**SUPPLIED TEXT**
* BEGIN *

It's official! I have decided now is the time to truly start decluttering my life. Seriously! I'm not just talking about the small stuff like cleaning up this space here, although this is a great place to start. Let me try and put it all into perspective for you.
Sitting on this table is one of three umbrellas I've been carrying around in my car. This one is somewhat broken but my favorite color of the three. I think it's time to say goodbye to this green umbrella. Surely, I do not need three umbrellas do I, especially one that is broken? The library book will need to be returned, it's overdue! The candle is one of a whole cabinet full of unburned scented candles. They will be hard to part with but I am sick of all this unused and accumulated stuff. The bag below this table is full of clothes from my closet that I cleaned out a few weeks ago. It's still sitting on the floor here waiting to go out of the door.
I was so tired of seeing clutter that I eliminated some items from my fall display here in order to make it more appealing to me. It still seems a bit junky, but did you notice the magazines below? Two baskets and a bottom shelf under the table full of them! Why? How long will I live with it looking this way?

* END *

**DATA SECTION**

* BEGIN *

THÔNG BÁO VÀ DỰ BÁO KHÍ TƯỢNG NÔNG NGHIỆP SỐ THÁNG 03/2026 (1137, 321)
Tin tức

* END *

**WRITTEN REQUEST**
Rewrite the decluttering post from "It's official! I" to "perspective for you.", putting "simplifying" in place of "decluttering". The listing plays no part in this exercise.

**TASK OUTPUT**
It's official! I have decided now is the time to truly start simplifying my life. Seriously! I'm not just talking about the small stuff like cleaning up this space here, although this is a great place to start. Let me try and put it all into perspective for you.